President Joe Biden announced on Sept. 9 that the Department of Labor would issue an emergency rule mandating employers with 100+ employees to ensure their workforces are fully vaccinated or show a negative test at least once a week.
The Arizona Attorney General, Mark Brnovich, announced on Sept. 14 he would sue Biden and his administration over the order. He claimed that because “migrants who cross the southern border illegally are not subject to any vaccination requirements even when released directly into the United States” the order reflects “favoritism” for undocumented migrants.
Several viewers have since sent VERIFY questions asking if the White House is mandating vaccinations for migrants in immigration detention facilities.
Does the federal government require vaccines for migrants in immigrant detention facilities?
- U.S. Immigration and Customs Enforcement (ICE)
- Congressional Research Service (CRS)
- Occupational Safety and Health Administration (OSHA)
- Professor Shefali Milczarek-Desai, director of the University of Arizona’s Workers' Rights Clinic
- U.S. Citizenship and Immigration Services (USCIS)
No, the federal government does not require migrants to get vaccinated in immigration detention facilities. ICE says it “cannot force individuals in detention to be vaccinated” but does encourage vaccinations.
WHAT WE FOUND
American federal, state and local governments do not physically force any individual to get any vaccine; they just mandate vaccines at some workplaces and schools.
The World Health Organization says vaccine mandates aren’t truly “compulsory,” meaning they don’t physically force individuals to get vaccinated against their will. A government might require vaccination as a condition for work or school, but it isn’t holding anyone down to vaccinate them. Individuals still have options and even exemptions for declining vaccination. American vaccine mandates don’t apply to individuals, including migrants, outside of the schools or workplaces the mandates specifically apply to.
ICE says it offers COVID-19 vaccines to all individuals detained in its detention centers and encourages them to take the vaccine. This is similar to other federal detention policies, such as the Federal Bureau of Prisons’ policy to offer vaccinations to inmates who “wish to receive it.”
According to ICE’s policy, it “cannot force individuals in detention to be vaccinated.”
A CRS report states that, except for in certain limited circumstances, “no existing federal law expressly imposes vaccination requirements on the general population.” The CRS said the federal government has generally limited its role in vaccination distribution to “promoting, facilitating, or monitoring the use and manufacture of vaccines.”
One of the few places the federal government does have authority to require vaccinations is within the legal immigration system. Certain vaccines, like for polio and measles, are required for anyone to change their immigration status to a permanent legal resident of the U.S., and the USCIS added COVID-19 vaccine to that list, beginning in October. That means any migrant looking to obtain permanent residency in the U.S. will need a COVID-19 vaccination.
The federal government also has the authority to regulate workplace safety, which the Biden Administration plans to use for its vaccine mandate.
“The vaccine requirement that we saw President Biden talk about last week has nothing to do with immigration whatsoever,” said Professor Shefali Milczarek-Desai, director of the University of Arizona’s Workers' Rights Clinic. “So I want to make that clear. That's like talking about apples and oranges. The federal government has very different areas of authority that it uses to regulate immigration versus regulating workplace safety.”
A 1970 law passed by Congress gives the Department of Labor authority to regulate workplace safety through OSHA. So if OSHA declares unvaccinated workers are a threat to workplace safety, it could punish employers who don’t ensure their employees are vaccinated. And OSHA rules cover all employees.
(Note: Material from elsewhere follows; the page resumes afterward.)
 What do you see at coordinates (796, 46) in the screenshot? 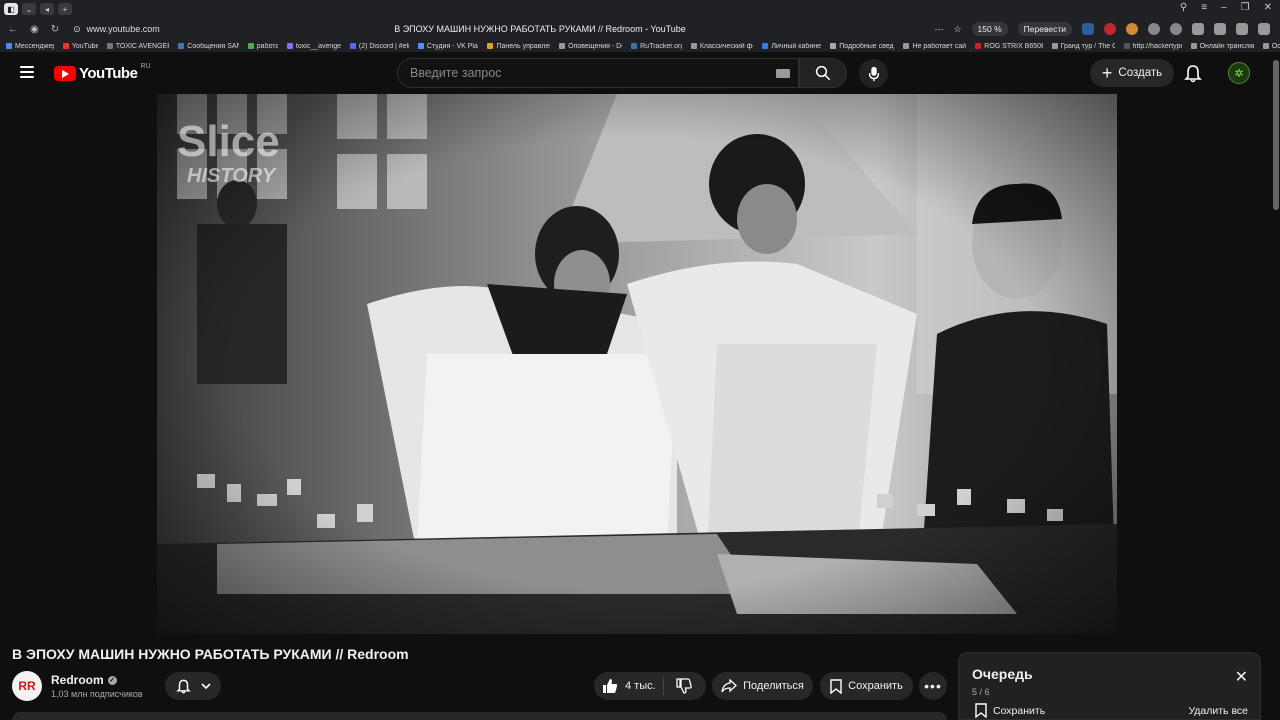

“When the regulation comes out, it's not going to discriminate against U.S. citizens, it's not going to more favorably treat immigrants than native-born workers,” Milczarek-Desai said. “It's going to apply, from what I understand, to all workers. So there is no equal protection issue. There is no discrimination issue.”
OSHA would still have to create exemptions to comply with the Equal Employment Opportunity Commission's anti-discrimination rules, but that wouldn’t take into account an employee’s citizenship. Those anti-discrimination rules protect employees with religious exemptions or medical disabilities.
When Biden announced the incoming vaccine mandate, he said it would require large employers to ensure their workers are fully vaccinated or take part in weekly COVID-19 testing.
That gives workers at large companies with 100 or more employees the option to keep their jobs and refuse the vaccination as long as they agree to COVID testing.
The United States government does not force individuals — migrant or native-born — to get vaccinated. It does require vaccination, including for COVID-19, as a condition for other things, such as public school attendance, employment at certain workplaces and for approval as a permanent legal resident of the U.S.